Dear Maxent groupers,
I am fresh in SDM modeling and related statistics. And, I can not
reach who can help me nearby. I think my problem is maybe very simple
for you.
I found that two statistics used in a publication (NAKAZATO et. al.
(2010) American Journal of Botany 97(4): 680-693) are definitely
necessary for me to implement in my analysis. The two statistics are
showed in P682 in this
paper, the threshold of equal sensitivity and specificity and the
binomial probabilities for any species at this threshold. Also, in
P689 in this paper, author said that "The spatial distribution of
potentially suitable habitat, based on SDMs at the threshold of equal
sensitivity and specificity".
I do not know how to get these two statistics, though I have checked
carefully the Maxent guide book. It seems that these two statistics
were not described directly in Maxent guide book for me. Could you
please give any directions or advice on that, again? Your help is very
helpful and valuable for me.
What I have gotten by analysis the Maxent output in R is listed below.
Thanks a lot.
Best,
Sincerely,
Mao J-F
the Institute of Botany, Chinese Academy of Sciences
#############################################################################################################################################
# Part 1 AUC and boot
#############################################################################################################################################
> # read in the Maxent predictions at the presence and background points, and extract the columns we need
>
> presence <- read.csv("py_samplePredictions.csv",header=TRUE)

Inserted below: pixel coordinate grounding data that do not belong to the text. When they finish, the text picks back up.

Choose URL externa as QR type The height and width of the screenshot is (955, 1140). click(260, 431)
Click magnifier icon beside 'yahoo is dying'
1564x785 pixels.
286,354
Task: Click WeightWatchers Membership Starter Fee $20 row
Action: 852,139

> background <- read.csv("py_backgroundPredictions.csv", header=TRUE)
> pp <- presence$Logistic.prediction # get the column of predictions
> testpp <- pp[presence$Test.or.train=="test"] # select only test points
> trainpp <- pp[presence$Test.or.train=="train"] # select only test points
> bb <- background$logistic
>
> # put the prediction values into the format required by ROCR, the package we will use to do some ROC analysis, and generate the ROC curve:
>
> combined <- c(testpp, bb) # combine into a single vector
> label <- c(rep(1,length(testpp)),rep(0,length(bb))) # labels: 1=present, 0=random
> pred <- prediction(combined, label) # labeled predictions
> perf <- performance(pred, "tpr", "fpr") # True / false positives, for ROC curve
> plot(perf, colorize=TRUE) # Show the ROC curve
> performance(pred, "auc")@y.values[[1]] # Calculate the AUC
[1] 0.9975658
>
> # Next, as an example of a test available in R but not in Maxent, we will make a bootstrap estimate of the standard deviation of the AUC.
> # 这个分析在R中实现,在Maxent不能实现
>
> AUC <- function(p,ind) {
+ pres <- p[ind]
+ combined <- c(pres, bb)
+ label <- c(rep(1,length(pres)),rep(0,length(bb)))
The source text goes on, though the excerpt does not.